Say that we wanted to know the odds of the wife working if we increased income by an additional 5 units ($5,000). The odds would go up by 1.1^5 = 1.61 times, or 1.33 * 1.61 = 2.14. So the odds of a wife working if the husband earns $18,000 is predicted to be 1.61, just as shown in the table above.
You can interpret the odds ratio in a couple of ways. 1. For a one unit change in the predictor, the odds of a wife working increases by the odds ratio. 2. For an X unit change in the predictor, the odds of a wife working increases by the odds ratio to the X power, odds-ratio^X.
-------------------------------------------------------------
0.3 contrived example, odds ratio of 1.5 for every unit increase in inc, odds of wifework increases by a factor of 1.5
one more example, where the odds ratio is 1.5
clear
input inc count1 count0
inc count1 count0
1. 10 100 100
2. 11 150 100
3. 12 225 100
4. 13 338 100
5. 14 506 100
6. 15 759 100
7. 16 1139 100
8. 17 1709 100
9. 18 2563 100
10. 19 3844 100
11. end
Let's analyze the data
reshape long count, i(inc) j(wifework)
(note: j = 0 1)
Data wide -> long
-----------------------------------------------------------------------------
Number of obs. 10 -> 20
Number of variables 3 -> 3
j variable (2 values) -> wifework
xij variables:
count0 count1 -> count
-----------------------------------------------------------------------------
expand count
(12313 observations created)
drop count
tabulate inc wifework
| wifework
inc | 0 1 | Total
-----------+----------------------+----------
10 | 100 100 | 200
11 | 100 150 | 250
12 | 100 225 | 325
13 | 100 338 | 438
14 | 100 506 | 606
15 | 100 759 | 859
16 | 100 1139 | 1239
17 | 100 1709 | 1809
18 | 100 2563 | 2663
19 | 100 3844 | 3944
-----------+----------------------+----------
Total | 1000 11333 | 12333
save oddsrat3 , replace
file oddsrat3.dta saved
use oddsrat3 , clear
logistic wifework inc
Logit estimates Number of obs = 12333
LR chi2(1) = 1041.24
Prob > chi2 = 0.0000
Log likelihood = -2949.9768 Pseudo R2 = 0.1500
------------------------------------------------------------------------------
wifework | Odds Ratio Std. Err. z P>|z| [95% Conf. Interval]

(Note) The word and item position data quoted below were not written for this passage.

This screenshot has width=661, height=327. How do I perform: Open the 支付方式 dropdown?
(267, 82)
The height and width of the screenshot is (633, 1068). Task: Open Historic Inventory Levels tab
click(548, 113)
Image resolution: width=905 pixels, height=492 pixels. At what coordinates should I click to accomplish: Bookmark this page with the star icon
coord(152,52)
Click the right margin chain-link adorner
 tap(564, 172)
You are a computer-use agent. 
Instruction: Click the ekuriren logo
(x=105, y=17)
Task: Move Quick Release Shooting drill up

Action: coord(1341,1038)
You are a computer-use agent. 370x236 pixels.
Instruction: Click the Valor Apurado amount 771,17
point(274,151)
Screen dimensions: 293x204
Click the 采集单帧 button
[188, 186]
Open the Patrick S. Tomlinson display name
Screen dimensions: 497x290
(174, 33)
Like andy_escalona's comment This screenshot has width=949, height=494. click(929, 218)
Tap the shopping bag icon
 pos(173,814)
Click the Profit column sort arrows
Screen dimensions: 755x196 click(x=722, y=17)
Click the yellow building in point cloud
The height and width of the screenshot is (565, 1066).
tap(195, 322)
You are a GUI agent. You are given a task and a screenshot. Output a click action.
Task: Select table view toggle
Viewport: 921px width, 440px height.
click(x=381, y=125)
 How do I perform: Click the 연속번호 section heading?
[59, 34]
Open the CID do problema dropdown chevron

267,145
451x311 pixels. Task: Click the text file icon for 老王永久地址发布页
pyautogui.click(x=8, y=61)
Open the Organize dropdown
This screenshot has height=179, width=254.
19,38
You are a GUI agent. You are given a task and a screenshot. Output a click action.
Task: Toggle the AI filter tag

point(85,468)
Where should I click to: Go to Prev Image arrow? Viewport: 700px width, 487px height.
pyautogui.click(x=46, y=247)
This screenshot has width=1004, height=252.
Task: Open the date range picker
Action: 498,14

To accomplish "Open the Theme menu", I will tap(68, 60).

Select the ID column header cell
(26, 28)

---------+--------------------------------------------------------------------
inc | 1.499958 .0191732 31.718 0.000 1.462846 1.538012
------------------------------------------------------------------------------
We indeed see that the odds ratio is 1.5
adjust , by(inc) exp
-------------------------------------------------------------------------------
Dependent variable: wifework Command: logistic
-------------------------------------------------------------------------------
----------+-----------
inc | exp(xb)
----------+-----------
10 | 1.00019
11 | 1.50025
12 | 2.25031
13 | 3.37537
14 | 5.06291
15 | 7.59415
16 | 11.3909
17 | 17.0859
18 | 25.6281
19 | 38.4411
----------+-----------
Key: exp(xb) = exp(xb)
-------------------------------------------------------------
0.4 contrived example, odds ratio of .66667 for every unit increase in inc, odds of wifework decreases by .66666
one more example, where the odds ratio is .6666
clear
input inc count1 count0
inc count1 count0
1. 10 3844 100
2. 11 2563 100
3. 12 1709 100
4. 13 1139 100
5. 14 759 100
6. 15 506 100
7. 16 338 100
8. 17 225 100
9. 18 150 100
10. 19 100 100
11. end
Let's analyze the data
reshape long count, i(inc) j(wifework)
(note: j = 0 1)
Data wide -> long
-----------------------------------------------------------------------------
Number of obs. 10 -> 20
Number of variables 3 -> 3
j variable (2 values) -> wifework
xij variables:
count0 count1 -> count
-----------------------------------------------------------------------------
expand count
(12313 observations created)
drop count
tabulate inc wifework
| wifework
inc | 0 1 | Total
-----------+----------------------+----------
10 | 100 3844 | 3944
11 | 100 2563 | 2663
12 | 100 1709 | 1809
13 | 100 1139 | 1239
14 | 100 759 | 859
15 | 100 506 | 606
16 | 100 338 | 438
17 | 100 225 | 325
18 | 100 150 | 250
19 | 100 100 | 200
-----------+----------------------+----------
Total | 1000 11333 | 12333
save oddsrat4 , replace
file oddsrat4.dta saved
use oddsrat4 , clear
We indeed see that the odds ratio is .666
logistic wifework inc
Logit estimates Number of obs = 12333
LR chi2(1) = 1041.24
Prob > chi2 = 0.0000
Log likelihood = -2949.9768 Pseudo R2 = 0.1500
------------------------------------------------------------------------------
wifework | Odds Ratio Std. Err. z P>|z| [95% Conf. Interval]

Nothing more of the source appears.